Kepala Dinas Lingkungan Hidup DKI Jakarta, Dudi Gardesi Sadikin, menjelaskan bahwa program ini bertujuan untuk mendorong masyarakat agar lebih sadar terhadap pentingnya penghematan energi. Selain itu, kegiatan ini juga diharapkan dapat berkontribusi dalam mengurangi emisi gas rumah kaca yang menjadi salah satu penyebab utama perubahan iklim. Melalui partisipasi aktif masyarakat, pemerintah berharap tercipta budaya baru yang lebih peduli terhadap lingkungan.
Pemadaman lampu ini bukan sekadar simbolis, melainkan merupakan langkah nyata dalam upaya pengendalian pencemaran lingkungan. Dengan mematikan lampu dan perangkat listrik yang tidak diperlukan selama satu jam, konsumsi energi dapat ditekan secara signifikan. Jika dilakukan secara serentak oleh jutaan warga, dampaknya terhadap pengurangan emisi karbon akan cukup besar.
Program ini juga merupakan implementasi dari Instruksi Gubernur Nomor 14 Tahun 2021 tentang Pelaksanaan Pemadaman Lampu. Aturan tersebut menjadi landasan bagi berbagai instansi pemerintah, pelaku usaha, hingga masyarakat umum untuk turut berpartisipasi dalam aksi hemat energi. Sejumlah gedung perkantoran, pusat perbelanjaan, hingga fasilitas umum di Jakarta biasanya ikut serta dengan mematikan lampu eksterior dan dekoratif selama kegiatan berlangsung.
Selain memberikan dampak langsung terhadap pengurangan konsumsi energi, kegiatan ini juga memiliki nilai edukatif. Masyarakat diajak untuk memahami bahwa kebiasaan sederhana, seperti mematikan lampu saat tidak digunakan, dapat memberikan kontribusi besar terhadap kelestarian lingkungan. Kesadaran ini penting untuk dibangun secara berkelanjutan agar upaya menjaga bumi tidak hanya dilakukan pada momen tertentu saja.
Peringatan Hari Bumi, Hari Lingkungan Hidup, dan Hari Ozon Sedunia dipilih sebagai momentum karena ketiganya memiliki makna penting dalam upaya global menjaga kelestarian planet. Dengan mengaitkan aksi pemadaman lampu pada tanggal-tanggal tersebut, diharapkan pesan yang disampaikan dapat lebih kuat dan relevan.

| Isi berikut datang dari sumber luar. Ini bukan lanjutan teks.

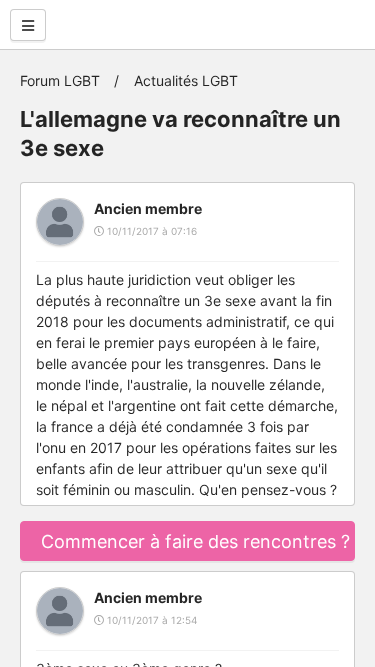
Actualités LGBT (186, 80)
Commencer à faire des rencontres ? (195, 541)
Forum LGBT (60, 80)
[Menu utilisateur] (28, 25)
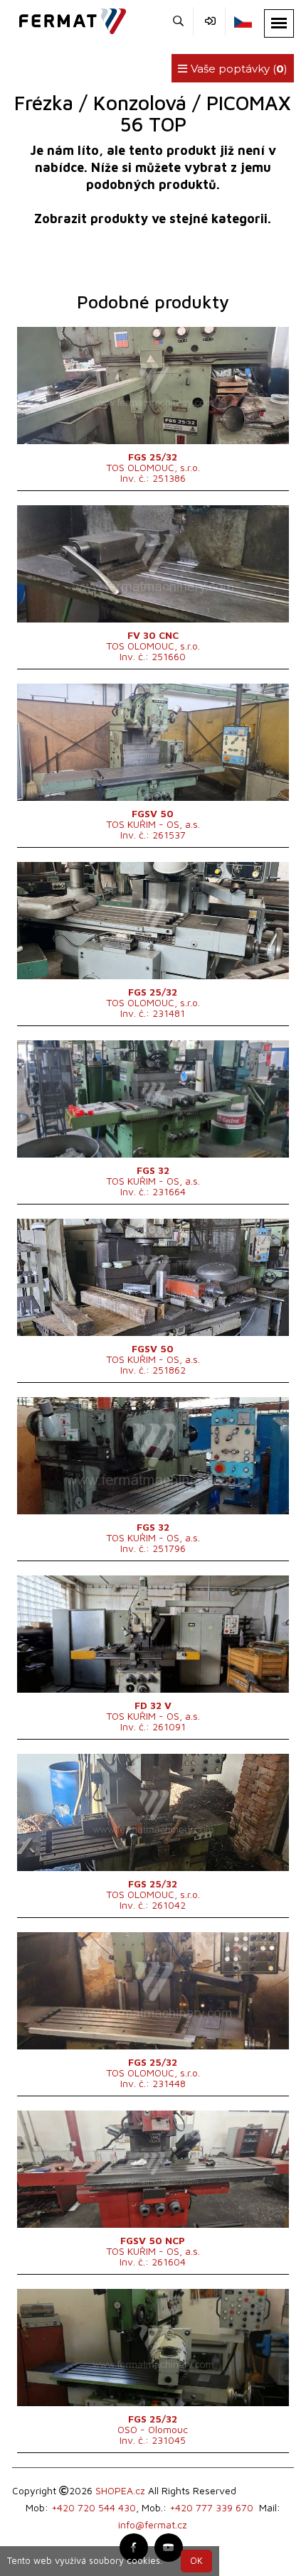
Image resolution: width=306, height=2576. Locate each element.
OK (196, 2560)
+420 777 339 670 (211, 2507)
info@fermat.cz (152, 2524)
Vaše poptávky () (237, 68)
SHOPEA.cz (120, 2490)
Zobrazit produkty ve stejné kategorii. (152, 218)
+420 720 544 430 (93, 2507)
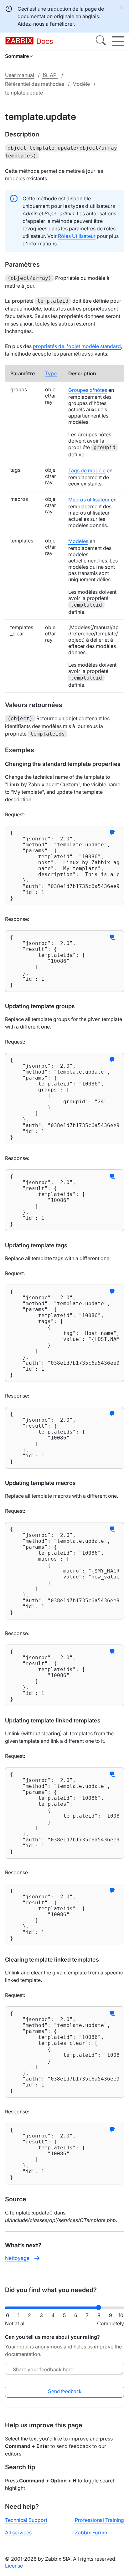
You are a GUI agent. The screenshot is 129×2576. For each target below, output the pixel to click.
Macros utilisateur (89, 499)
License (14, 2566)
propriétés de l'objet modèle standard (77, 346)
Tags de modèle (87, 470)
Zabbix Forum (91, 2532)
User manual (19, 75)
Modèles (78, 541)
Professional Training (99, 2520)
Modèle (81, 84)
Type (51, 373)
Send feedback (64, 2391)
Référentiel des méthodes (34, 84)
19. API (50, 75)
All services (18, 2532)
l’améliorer (62, 24)
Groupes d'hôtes (87, 390)
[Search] (101, 41)
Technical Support (26, 2520)
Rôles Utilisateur (76, 236)
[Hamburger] (118, 41)
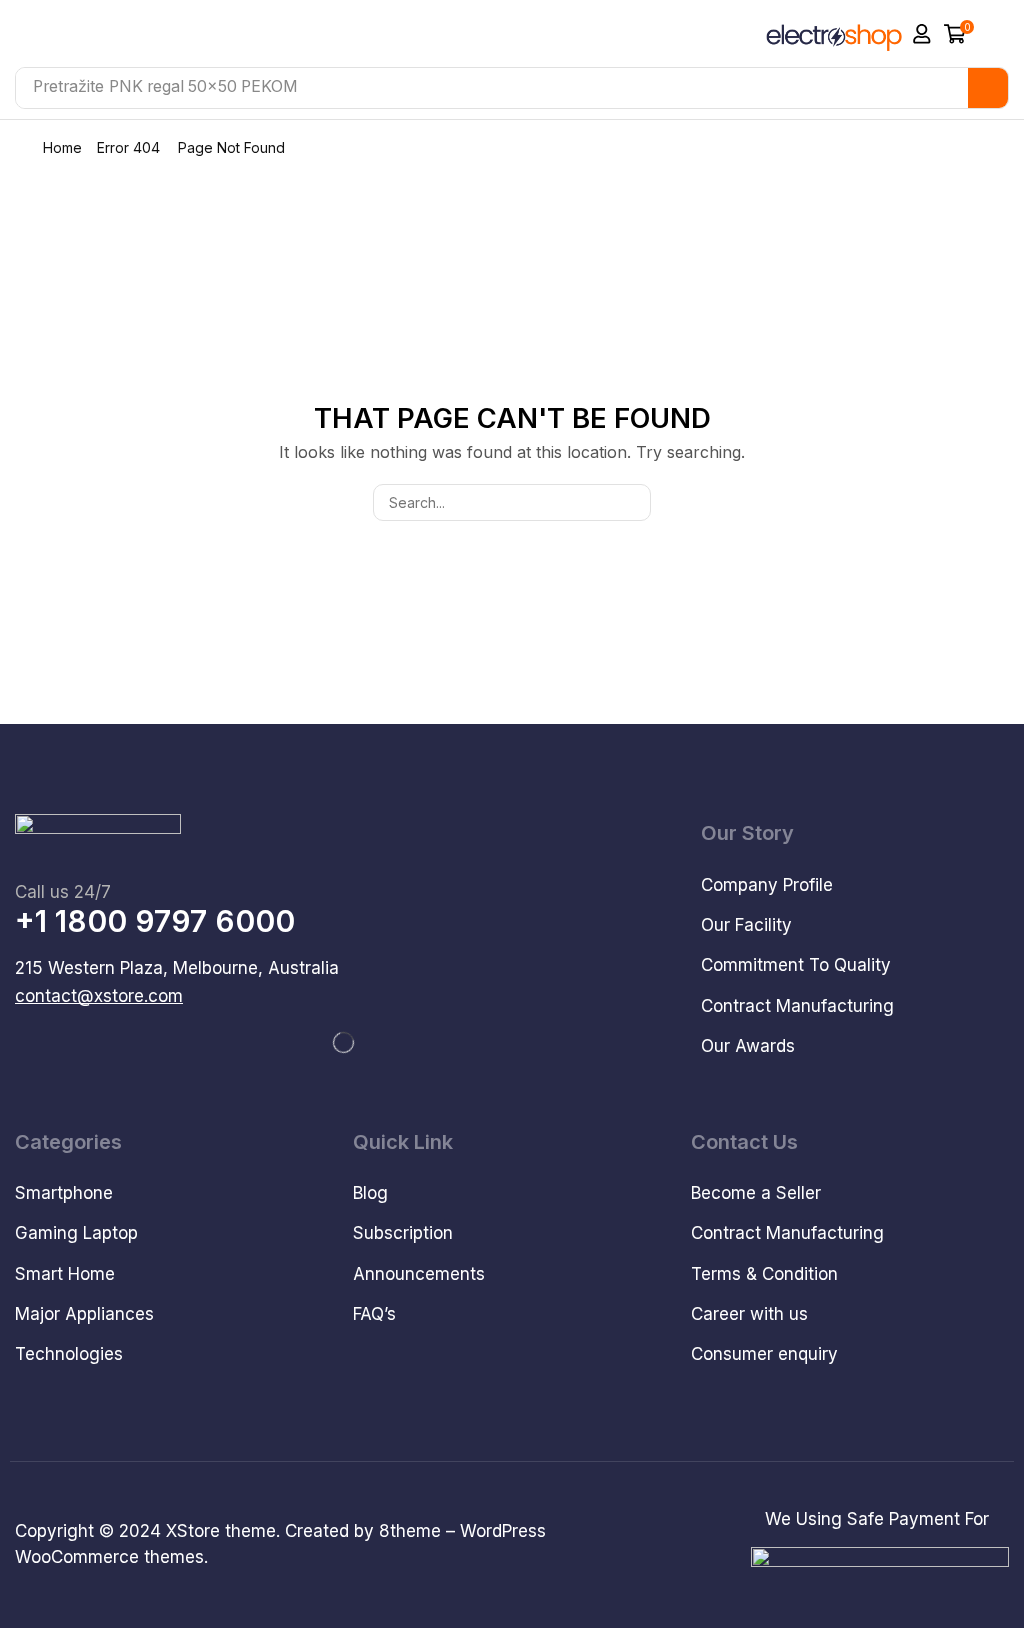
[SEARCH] (632, 502)
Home (62, 147)
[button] (922, 34)
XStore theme (221, 1531)
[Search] (988, 88)
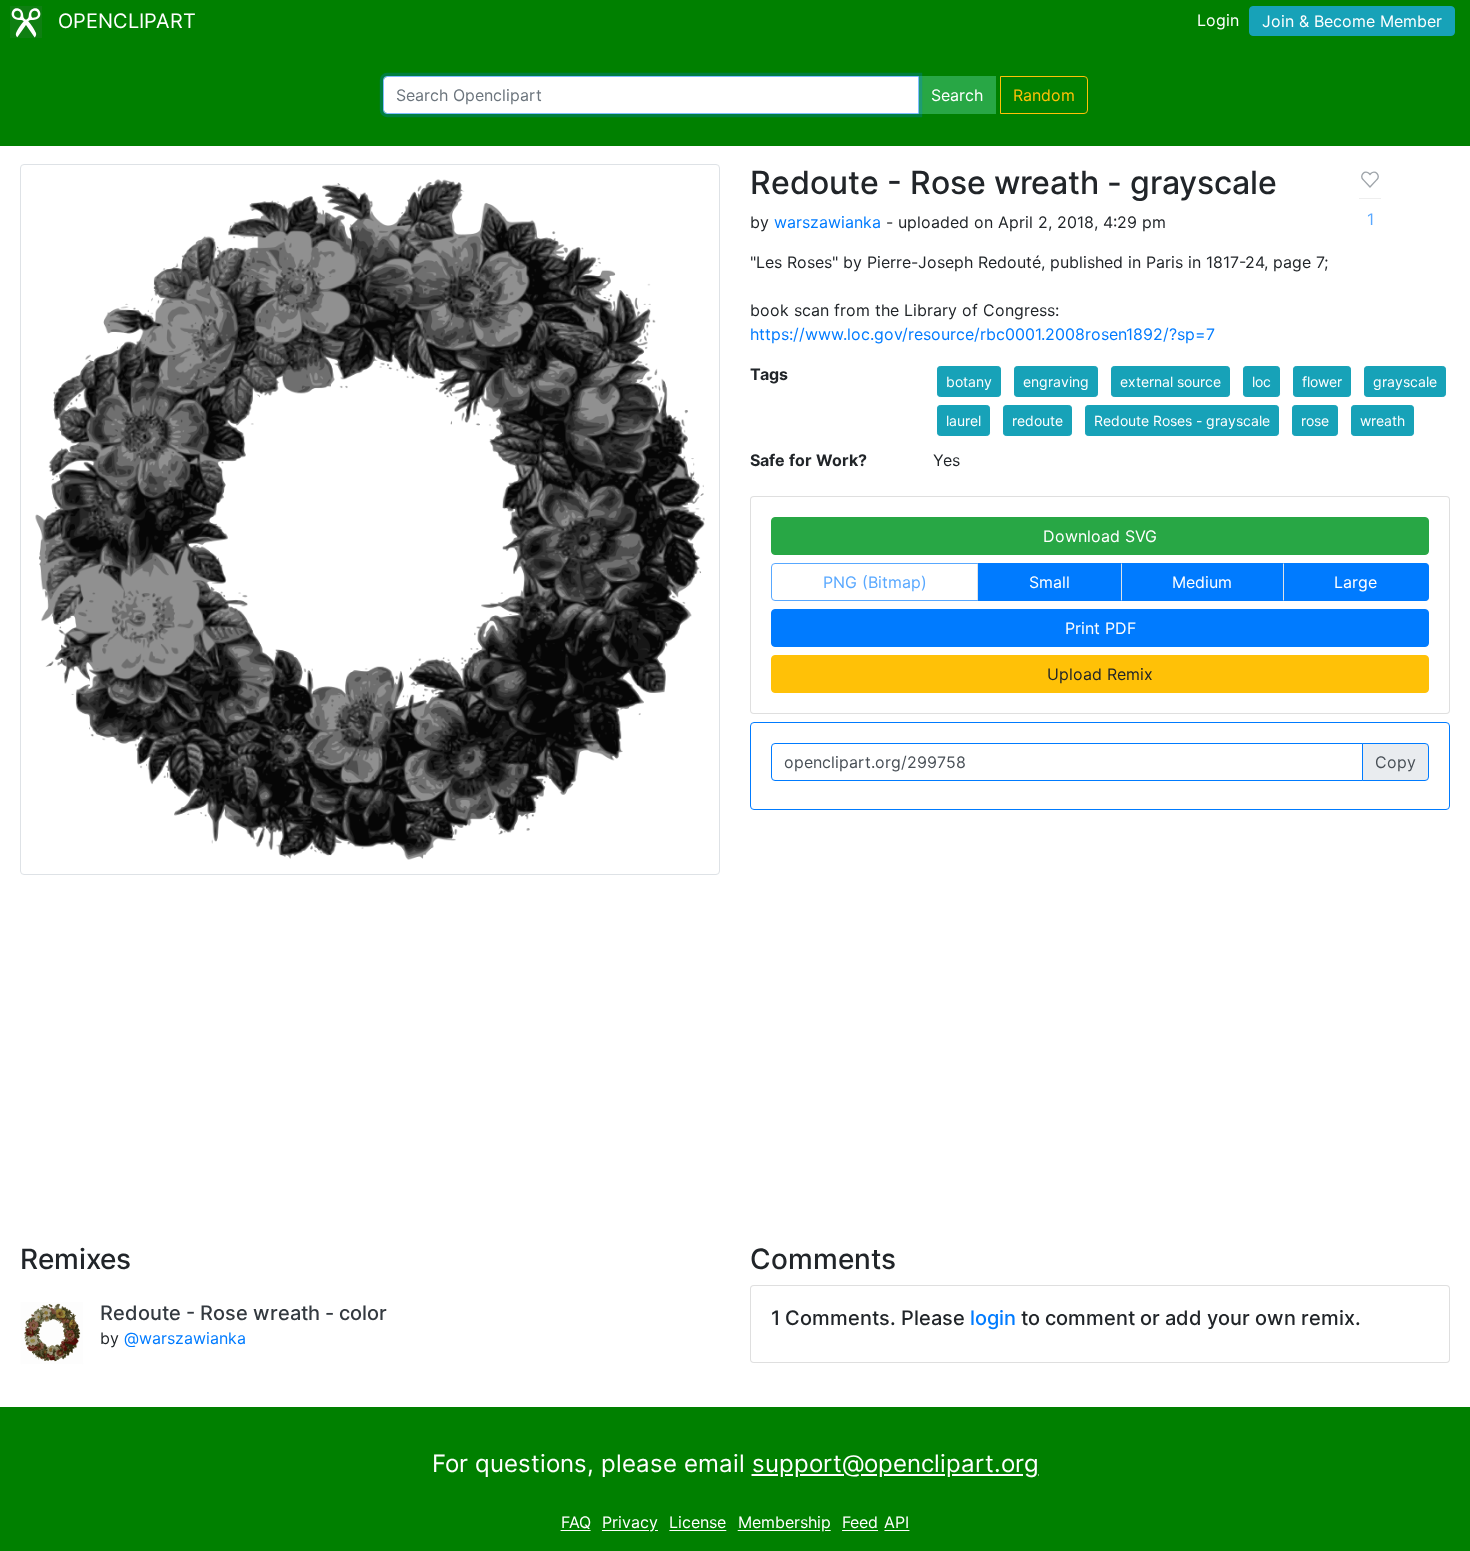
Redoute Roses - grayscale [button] (1182, 420)
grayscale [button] (1405, 381)
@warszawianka (185, 1338)
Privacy (630, 1523)
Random (1044, 95)
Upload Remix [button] (1100, 674)
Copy (1395, 762)
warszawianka (827, 222)
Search (957, 95)
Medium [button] (1202, 582)
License (697, 1523)
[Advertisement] (735, 1047)
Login (1218, 20)
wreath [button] (1382, 420)
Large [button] (1355, 582)
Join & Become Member (1352, 21)
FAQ (576, 1523)
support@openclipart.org (895, 1463)
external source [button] (1170, 381)
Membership (784, 1523)
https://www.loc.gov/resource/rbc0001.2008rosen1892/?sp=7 (982, 334)
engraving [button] (1056, 381)
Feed (860, 1523)
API (896, 1523)
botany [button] (969, 381)
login (993, 1318)
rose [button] (1315, 420)
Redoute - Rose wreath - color (243, 1313)
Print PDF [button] (1100, 628)
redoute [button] (1037, 420)
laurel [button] (963, 420)
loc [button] (1261, 381)
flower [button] (1322, 381)
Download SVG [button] (1100, 536)
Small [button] (1049, 582)
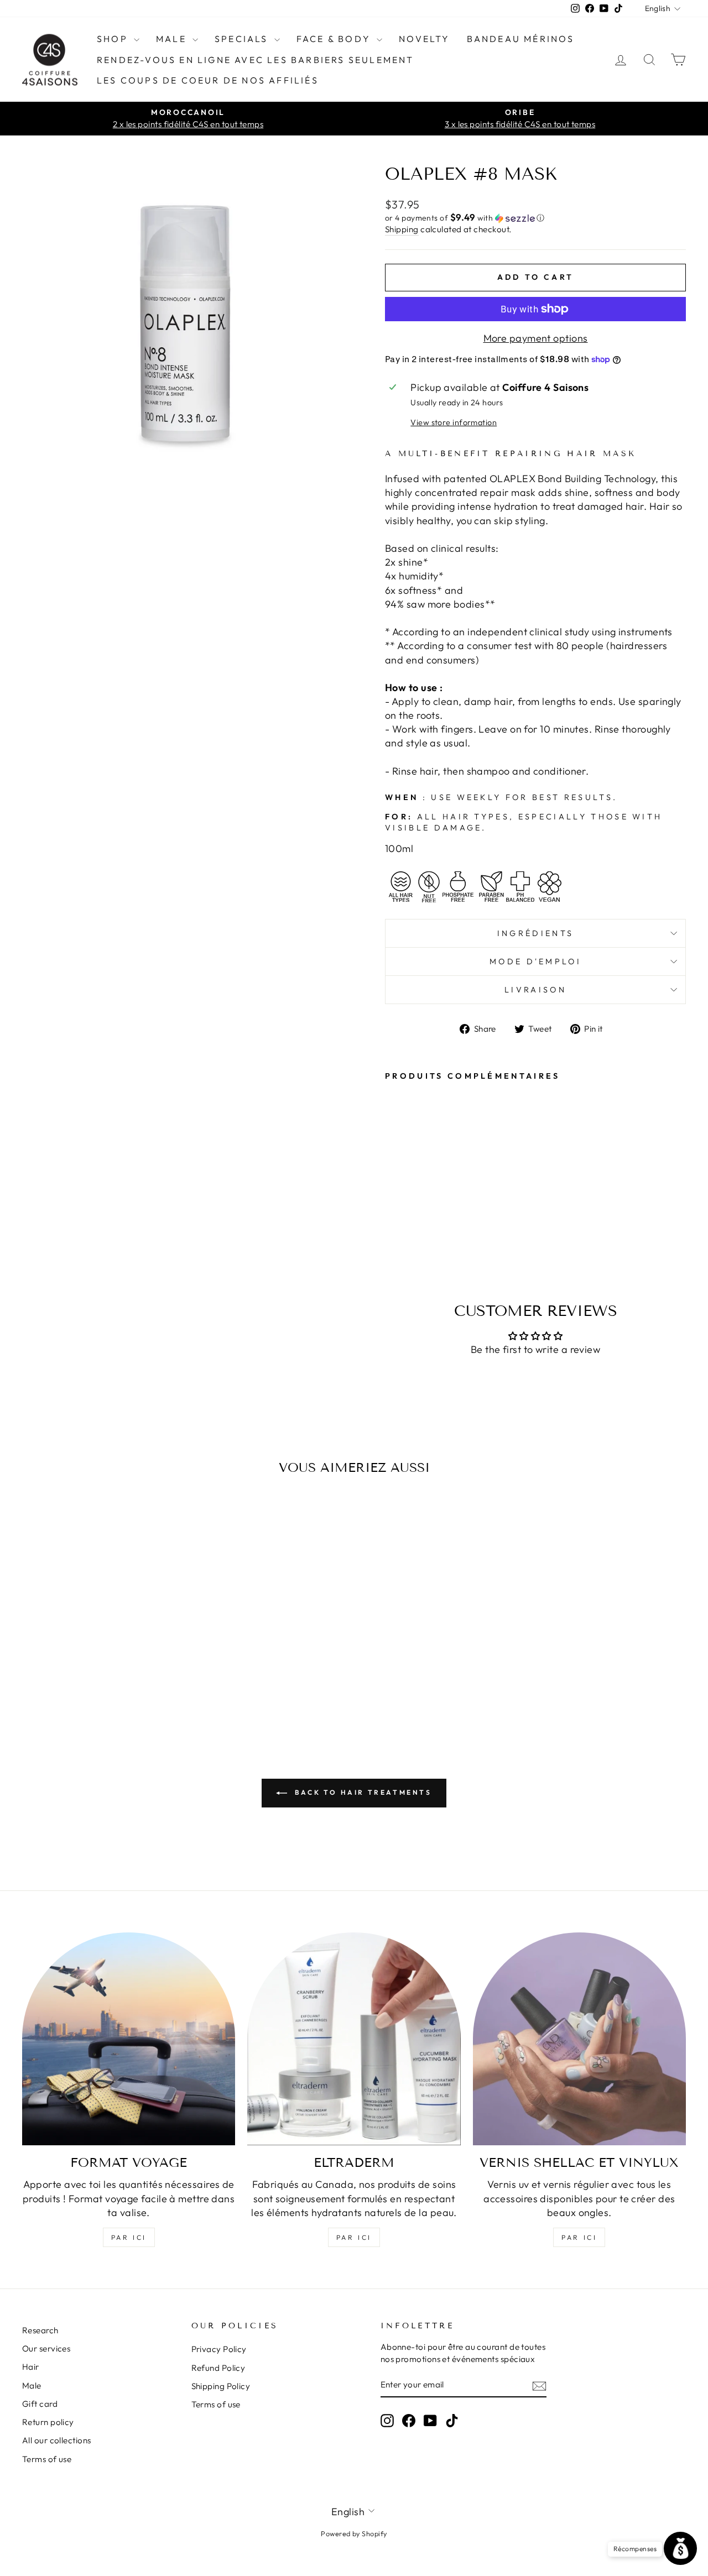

Pemerintah Provinsi DKI Jakarta juga mengajak seluruh lapisan masyarakat untuk berpartisipasi aktif, baik secara individu maupun kolektif. Dukungan dari masyarakat menjadi kunci keberhasilan program ini. Semakin banyak pihak yang terlibat, semakin besar pula dampak positif yang dihasilkan.
Melalui kegiatan ini, DKI Jakarta menunjukkan komitmennya dalam mendukung upaya global menghadapi perubahan iklim. Aksi sederhana seperti mematikan lampu selama satu jam dapat menjadi langkah awal menuju perubahan yang lebih besar. Dengan konsistensi dan partisipasi bersama, upaya menjaga lingkungan dapat memberikan manfaat nyata bagi generasi sekarang dan yang akan datang.